Tokens, Models, and Bubbles: The Crypto × AI Game in the Primary Market
Based on a two-year retrospective, this article analyzes the convergence of Crypto and AI from a primary market perspective. Initially, the crypto space heavily promoted "Crypto Helps AI" through three main narratives: computation power tokenization, data tokenization, and model tokenization. However, these efforts largely resulted in what the author calls a "tokenization illusion"—projects that issued tokens but lacked real product-market fit or sustainable business models.
The piece critiques these approaches: decentralized compute networks often fail to meet enterprise reliability standards; tokenized data struggles with supply-demand alignment due to low user motivation and high professional requirements; and model tokenization is fundamentally flawed since AI models are non-scarce, easily replicable, and depreciate quickly. Additionally, projects focusing on verifiable inference (like ZKML or OPML) are solutions in search of a problem, as real-world AI failures are rarely due to malicious tampering but rather design errors or misconfigurations.

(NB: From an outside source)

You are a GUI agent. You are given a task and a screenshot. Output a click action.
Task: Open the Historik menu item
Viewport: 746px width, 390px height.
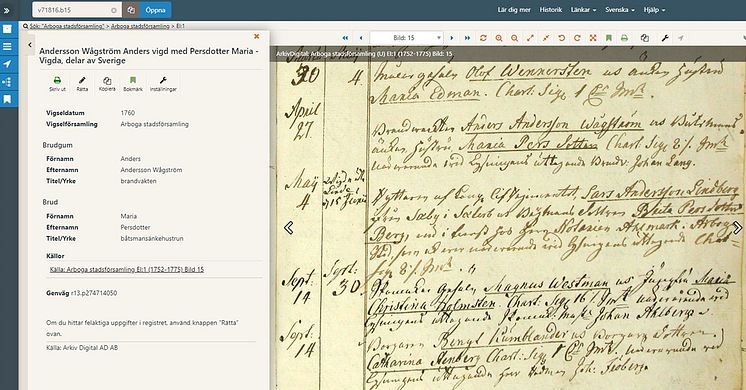pos(550,10)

The author references Vitalik Buterin’s updated views, which now present a more balanced perspective compared to two years ago. Buterin outlines four quadrants of Crypto × AI integration: two where crypto (especially Ethereum) provides trustless, economic layers for AI agents and private interactions, and two where AI enhances crypto—through local LLMs acting as user shields for security and AI improving market efficiency and DAO governance.
The conclusion emphasizes that meaningful progress lies at the intersection of both fields, beyond mere tokenization or speculative narratives, and expresses hope for more substantive developments in the future.